It's too early to write it off

But all this is wildly premature. For starters, the practical difficulties are immense, says Foley. The IMF seems incapable of "having a civilised debate" on how many seats each country gets, let alone what currency weightings might be.

IMF estimates suggest that the dollar's share of global foreign-exchange reserves is falling as central banks diversify their cash piles. Dollars now comprise 63% of global reserves, from more than 70% a decade ago. But China, the main buyer of US debt, increased its holding of Treasuries to $800bn in July, from $780bn at the end of June, says Capital Economics. "The dollar is still entrenched as the world's dominant reserve currency." A Chinese official told the FT in June that "in the short term, I don't think we can find another currency" to replace the dollar.

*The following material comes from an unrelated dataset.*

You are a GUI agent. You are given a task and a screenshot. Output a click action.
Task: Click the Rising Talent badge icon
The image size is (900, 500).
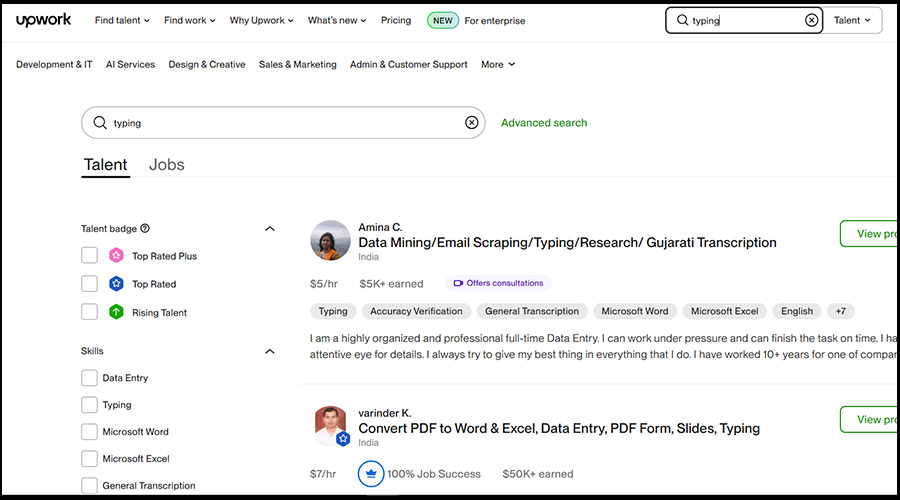pos(116,312)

If China, the world's largest holder of reserves and America's key creditor, ditches dollars, it would prompt a sharp slide in the value of its huge pile of dollar-based assets and cause a recession in the US by driving up long-term interest rates. Even a weakening dollar causes difficulty, since China and the rest of Asia relies on exports to the US, a growth model that is likely to take years to change. Last year China repegged the yuan to the dollar and last week Asian central banks intervened in the foreign-exchange market to slow the dollar's fall. As Jeremy Warner puts it on, for all the talk about the demise of the dollar, "the fact of the matter is that Asia isn't yet quite ready for it".

What next?

And while the dollar remains the world's reserve currency, it should benefit from demand for a safe haven when investors are rattled, as we saw early this year. Given that the global recovery is likely to disappoint, which will reduce risk appetite, the dollar may well bounce back in the next few months, as Capital Economics points out. The greenback is down, but not yet out.